What ever way you decide to travel, make sure its the way that suits you.


Always set a price:  
Before you get in a Taxi or arrange something always agree on a price before.  If you don't you set yourself up for a great fall.  They will charge you what ever they like and its hard to get out of it by then.  Also never say you have just arrived in a country.  They will smell fresh meat and take you for everything you have got!


Drunkenness and tents:
Do not get drunk (especially on red wine) when trying to put up a tent.  It only ends in disaster! Do get very drunk though, when you are staying in a hut full of Cockroaches, so that you pass out, as it will be the only way you will sleep.  Though the morning after isn't great as you have a massive hangover and the cockroaches still as well!

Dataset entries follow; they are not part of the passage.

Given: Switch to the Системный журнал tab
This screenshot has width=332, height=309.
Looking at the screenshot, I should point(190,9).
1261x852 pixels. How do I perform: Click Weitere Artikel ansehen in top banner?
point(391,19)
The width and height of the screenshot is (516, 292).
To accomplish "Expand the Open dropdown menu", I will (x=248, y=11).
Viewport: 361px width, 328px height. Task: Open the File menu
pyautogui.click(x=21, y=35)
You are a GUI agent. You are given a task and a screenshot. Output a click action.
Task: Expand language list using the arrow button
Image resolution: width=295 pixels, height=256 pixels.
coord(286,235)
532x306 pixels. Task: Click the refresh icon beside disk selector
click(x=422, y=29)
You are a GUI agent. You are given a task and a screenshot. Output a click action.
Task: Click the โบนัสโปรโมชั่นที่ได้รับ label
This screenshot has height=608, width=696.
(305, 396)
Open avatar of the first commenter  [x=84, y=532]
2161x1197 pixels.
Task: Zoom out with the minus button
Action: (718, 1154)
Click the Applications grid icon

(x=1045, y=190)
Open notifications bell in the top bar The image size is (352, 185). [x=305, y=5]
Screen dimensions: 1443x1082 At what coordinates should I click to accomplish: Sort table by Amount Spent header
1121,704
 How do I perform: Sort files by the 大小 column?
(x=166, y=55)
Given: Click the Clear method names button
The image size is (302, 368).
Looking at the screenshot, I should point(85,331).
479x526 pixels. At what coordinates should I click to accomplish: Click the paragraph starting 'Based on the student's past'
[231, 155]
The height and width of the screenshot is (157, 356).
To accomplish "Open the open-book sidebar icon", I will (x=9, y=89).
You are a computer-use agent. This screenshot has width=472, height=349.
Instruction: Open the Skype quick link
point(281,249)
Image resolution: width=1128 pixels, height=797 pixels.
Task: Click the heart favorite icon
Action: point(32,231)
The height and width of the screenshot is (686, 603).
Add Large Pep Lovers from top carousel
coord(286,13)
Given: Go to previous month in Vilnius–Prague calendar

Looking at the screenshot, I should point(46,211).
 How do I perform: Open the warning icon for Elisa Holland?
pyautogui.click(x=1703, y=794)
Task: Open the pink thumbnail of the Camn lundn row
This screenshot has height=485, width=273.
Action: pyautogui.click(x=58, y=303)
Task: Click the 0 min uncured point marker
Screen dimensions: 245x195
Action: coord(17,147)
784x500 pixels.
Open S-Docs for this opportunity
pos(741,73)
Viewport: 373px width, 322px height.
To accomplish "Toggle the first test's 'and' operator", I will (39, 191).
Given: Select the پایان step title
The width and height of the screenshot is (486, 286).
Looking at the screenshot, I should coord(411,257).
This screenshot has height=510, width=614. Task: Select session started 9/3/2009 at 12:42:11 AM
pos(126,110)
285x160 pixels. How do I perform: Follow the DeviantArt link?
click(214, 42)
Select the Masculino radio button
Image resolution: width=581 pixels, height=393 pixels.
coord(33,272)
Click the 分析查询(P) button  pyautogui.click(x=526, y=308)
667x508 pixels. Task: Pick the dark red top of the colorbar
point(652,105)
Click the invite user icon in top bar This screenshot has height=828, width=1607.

Learn not to go to the toilet!:
Long journeys are part of travelling.  In more developed countries, they have facilities on transport that cater to bodily functions.  Less developed do not!  I have been on many a lengthy journey where there has not been one toilet stop.  In India I was travelling with my friend Becky, who doesn't have the strongest bladder.  She made the bus driver stop three times, which pissed him off so much that he tried to drive off with out her on one of the stops.  It was only me, flinging myself over the bus drivers wheel, and shouting a lot, that stopped him.  After that I learnt it was important element of travel to be able to control your toilet stops.  I'm pretty darn good as well, apart from from an incident in South America the other year.  I don't know what happened but I was on a long journey as the only Gringa on a bus in Peru and all of a sudden I needed to go.  We were in the middle of the Andes.  The choice was to either wet myself or go and pee in the middle of the plains of the Andes with no where to hide.  I chose the Andes.  I saw a ditch and made for it, but being a tall person, even when crouching, the ditch was not deep enough and I was barely hidden.  I was in the middle of a pee when I decided to turn around and saw a whole coach of Peruvian Indians all looking at the white girls ass.  Mortified doesn't even come close!  Learn to hold it people!


Enjoy yourself:
We are all usually on a budget when we back pack.  We don't stay in 5 star resorts (Well you can treat yourself now and again!) and dine in swanky restaurants.  That is not to say just because your on budget doesn't mean you can't do anything.  I hate, I mean HATE travellers that are so money obsessed, that they can't enjoy themselves.  No one wants to get ripped off, but travellers that argue over 50p, or go around all day trying to find the cheapest  hotel, or won't do anything as it doesn't fit the daily budget! For God Sake! Your the other side of the world; you may never come here again; you might get run over tomorrow; its doesn't bloody matter; your not spending a fortune; your arguing over a £1; enjoy yourself; you idiots!!!!!! As I said, I don't like these type of backpackers!


Tiger Barm:
My top tip without a doubt, is TIGER BARM, TIGER BARM, TIGER BARM! My sister gave me this tip. Its the best thing for Mozzie bites ever.  Its soothes  them when they itch so you never want to itch them to death.  Its a must and I will never go traveling without it.



I hope these tips have been of some help? May the force be with you!